The present study braided two empirically validated approaches to caregiver training in the field of intellectual and developmental disabilities. Both PBS and MBPBS have similar general intent in improving quality of life outcomes, but with very different underlying philosophies and purported mechanisms of change. In broad terms, PBS is a science-based experimental discipline that focuses on changing behavior (Hieneman and Fefer 2017; Lucyshyn et al. 2015), while mindfulness (without PBS) is an experiential approach to training one’s own mind to behave (Kabat-Zinn 1994). The two approaches are synergistic, and regardless of their purported underlying mechanisms, both are open to scrutiny using traditional methods of scientific inquiry. Thus, the braiding of these two approaches in MBPBS for reducing caregiver stress and for enhancing the quality of life of the clients makes perfect clinical sense. The mindfulness-based procedures provide the experiential component that enables caregivers to manage their stress, and the PBS procedures enable them to more effectively manage the behavior of their clients.

Van Gordon et al. (2015) have explicated and popularized the notion that mindfulness-based interventions can be divided into first- and second-generation programs. They noted that the first generation of interventions broke new ground in terms of acceptance of mindfulness within the Western culture, were clinically effective, but were presented without some of the traditional Buddhist teachings. Furthermore, they suggested that including additional “meditative practices and principles (e.g., ethical awareness, impermanence, emptiness/non-self, loving kindness, and compassion meditation, . . .)” (p. 592) may make these interventions even more effective. The MBPBS program includes several components, such as the Brahmavihara—the Four Immeasurables (i.e., loving kindness [metta], compassion [karuna], empathetic joy [mudita], and equanimity [upekkha]) and explicit teachings on ethical precepts that place it within the second-generation of mindfulness-based interventions. Whether MBPBS is equally beneficial for caregivers with and without these additional components remains to be investigated in future research.

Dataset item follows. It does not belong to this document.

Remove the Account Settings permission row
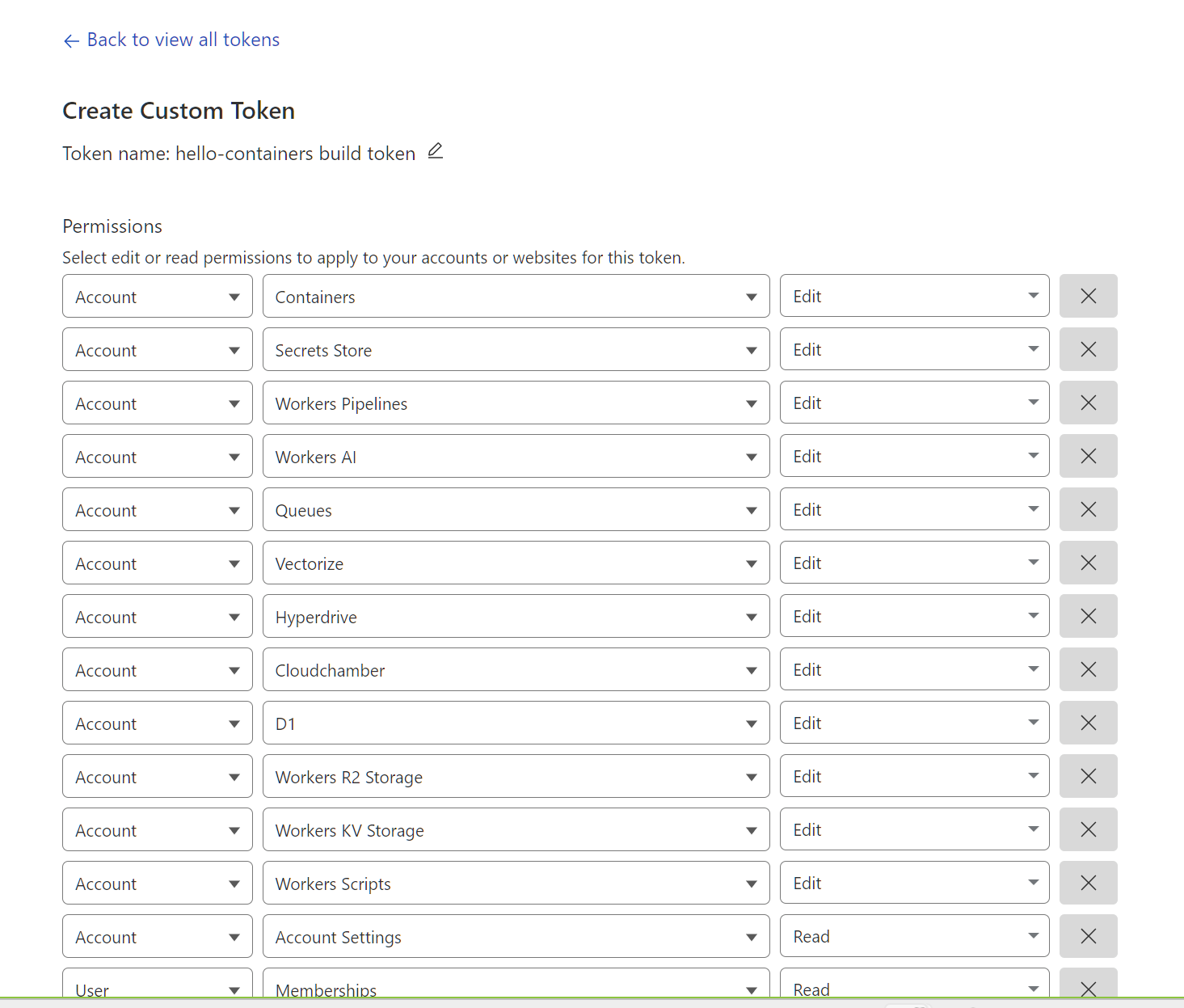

The present study adds to the growing evidence base for the effectiveness of MBPBS in attenuating caregiver stress, regardless of whether the caregivers are paid staff, teachers, or parents of individuals with intellectual and developmental disabilities. Future research should investigate whether similar results are evidenced in caregivers of people with other needs, such as those with dementia, cancer, and other medical and psychiatric conditions. Furthermore, it is worth considering the impact of system-wide implementation of mindfulness-based interventions, such as MBPBS, that may change the life-course of not only the recipients of the training but also their clients because of the immeasurable downstream effects across generations. Another important consideration is the growing interest in integrated health care approaches that combine complementary and conventional treatments for disease prevention and health promotion (Khorsan et al. 2011). Mindfulness-based procedures offer a valuable addition to an integrated health care approach, especially for the management challenges associated with chronic conditions, such as Alzheimer’s disease. Future research should investigate how best to integrate mindfulness-based interventions at different levels of care, including at the level of the caregiver, treatment team, executive management, and the health or mental health system.